Stated exercise: Translate this sentence from the text on McCarthy and the Senate subcommittee into Spanish: "McCarthy heedlessly repeated that Perl had obtained false confessions."

Provided text:
Baldwin: “That is a very serious charge to make against a man who wore the Army uniform of the United States.”
McCarthy: “One hundred and eighty million men wore the uniform, senator. I wore it too. I do not claim it made me better or worse.”
Baldwin had finally reached the breaking point. “Wait a minute,” he said. “You have done a lot of talking here…. We are not going to prejudge this case in any way.”
McCarthy heedlessly repeated that Perl had obtained false confessions.
On May 19, all three members of the subcommittee, in a united anti-McCarthy front, expressed their opposition to the lie detector as “a marked departure from Congressional procedures.” All the members of the full Armed Services Committee were also opposed. “It would be unfair to subject them,” they said of Perl and the other interrogators, “unless we also subjected their German accusers.”
McCarthy was disgruntled, but struggled on. The prosecutor, Lieutenant Colonel Burton Ellis, was back on the stand on May 19. Joe asked him why Pletz, an SS man charged with killing captive Americans from a machine gun mounted on his tank, had had his sentence reduced from life to twenty years.

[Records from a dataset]
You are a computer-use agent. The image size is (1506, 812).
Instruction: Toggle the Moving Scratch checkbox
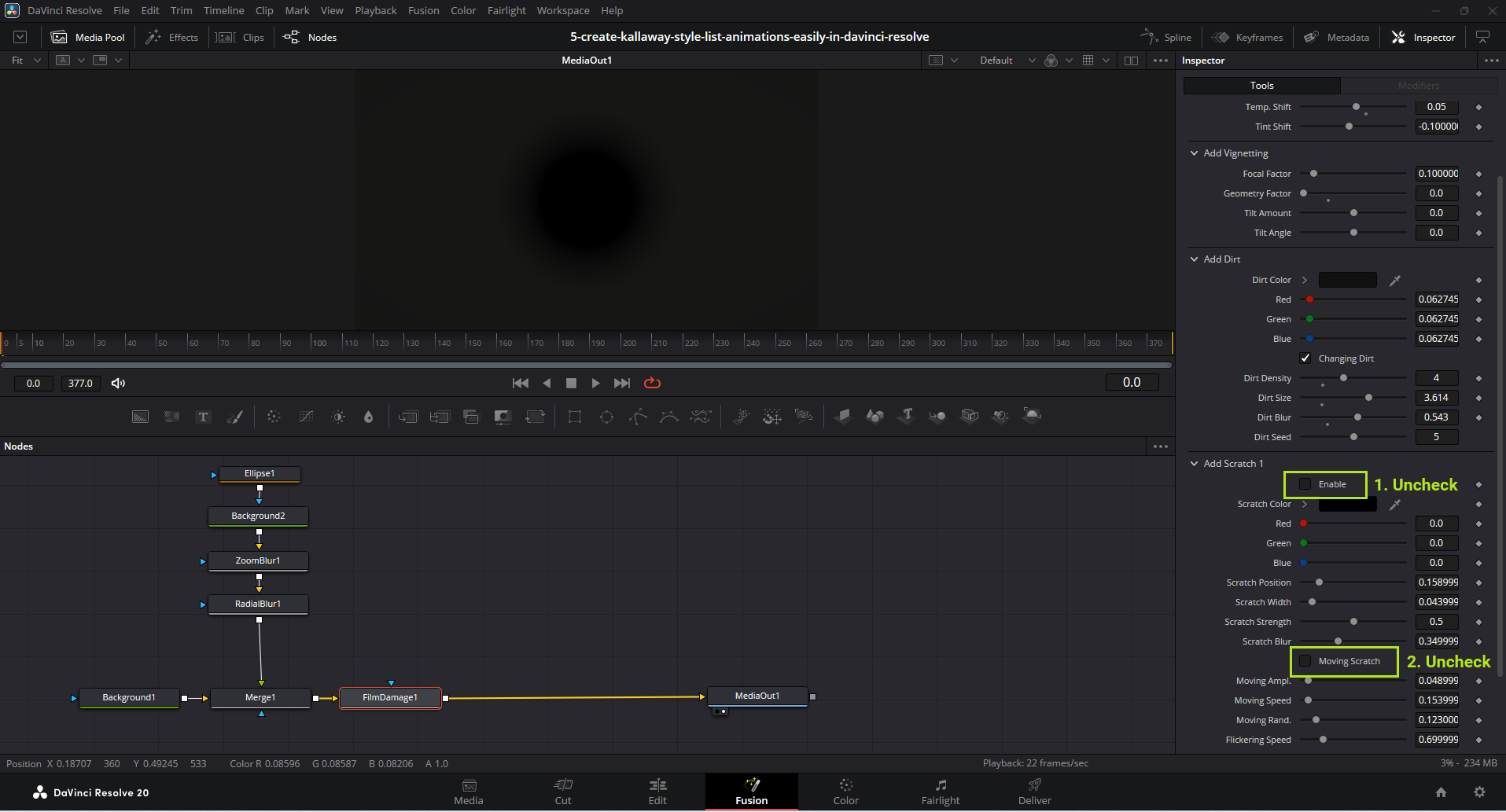point(1305,661)
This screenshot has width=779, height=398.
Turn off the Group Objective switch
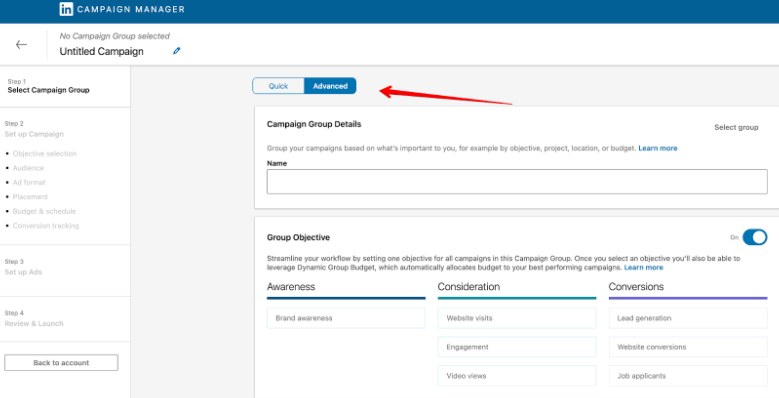tap(755, 237)
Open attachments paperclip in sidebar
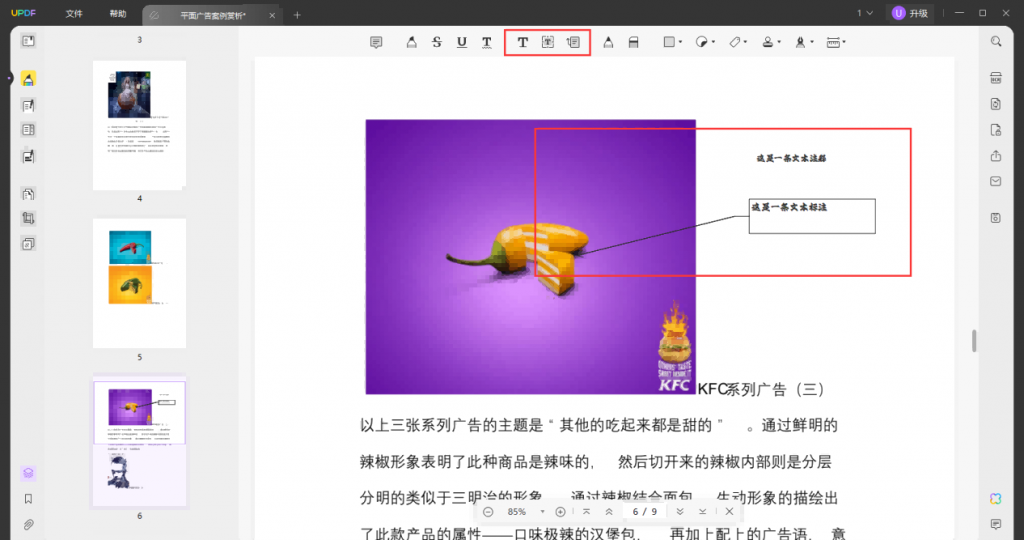 point(28,524)
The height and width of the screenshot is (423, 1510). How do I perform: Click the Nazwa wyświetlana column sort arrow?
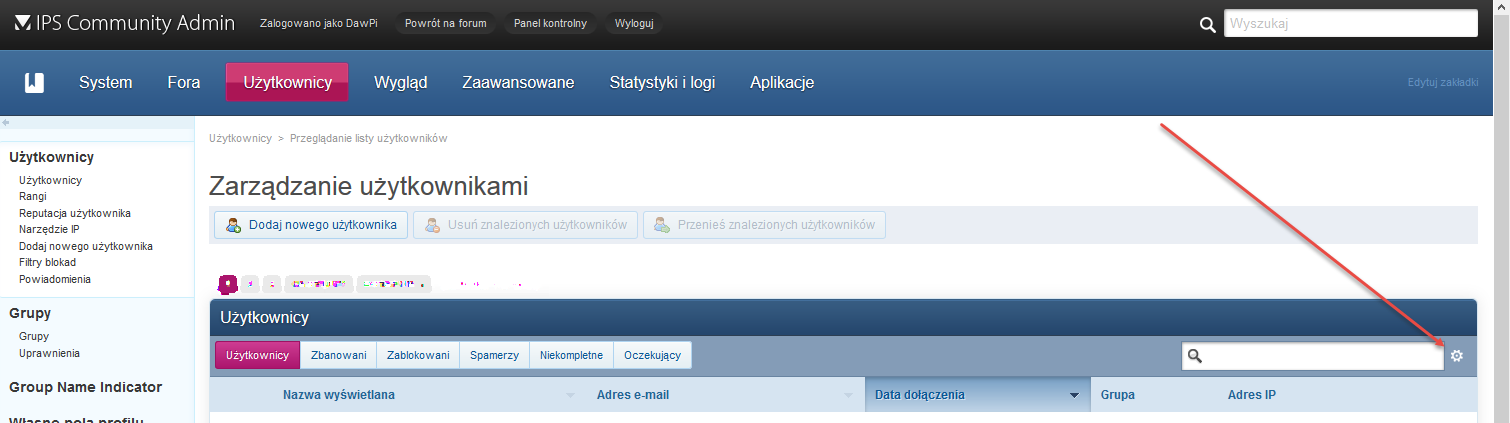[570, 396]
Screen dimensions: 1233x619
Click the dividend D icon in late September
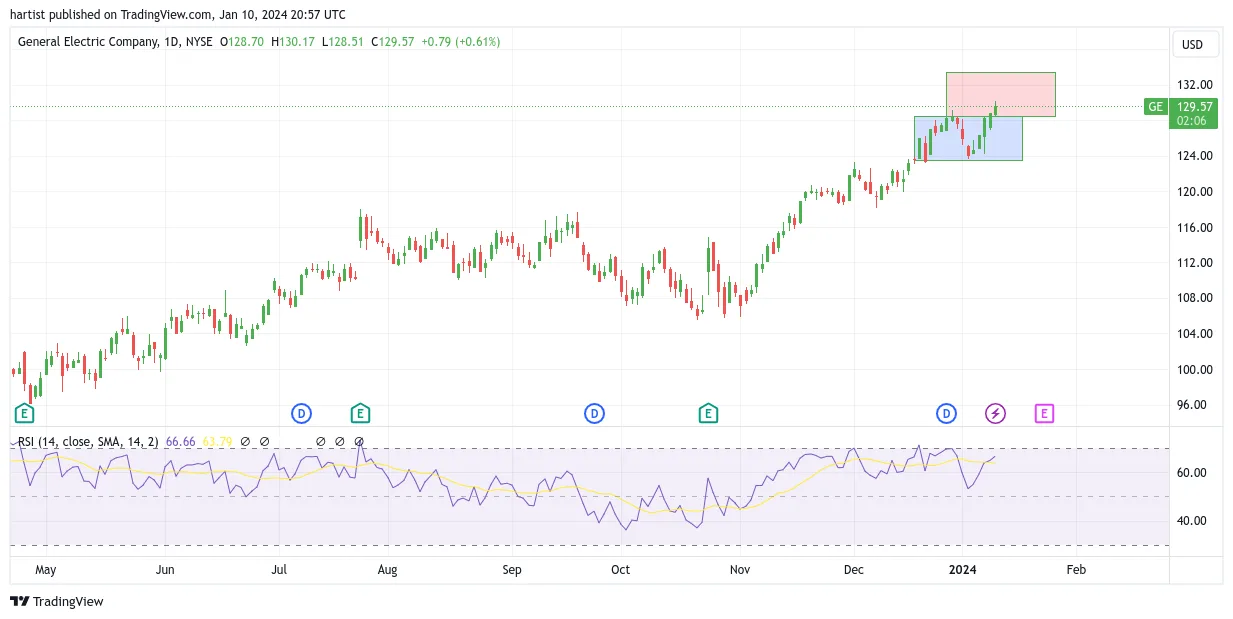(x=594, y=413)
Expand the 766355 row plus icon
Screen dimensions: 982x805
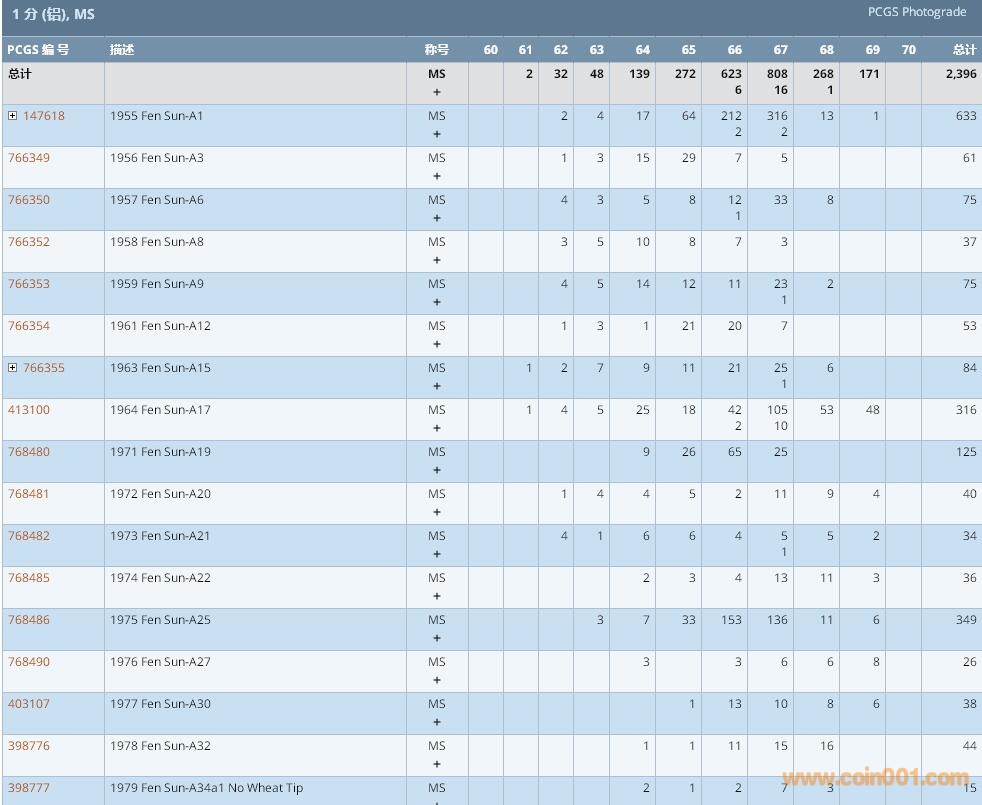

Written solution: McCarthy, sin prestar atención, repitió que Perl había obtenido confesiones falsas.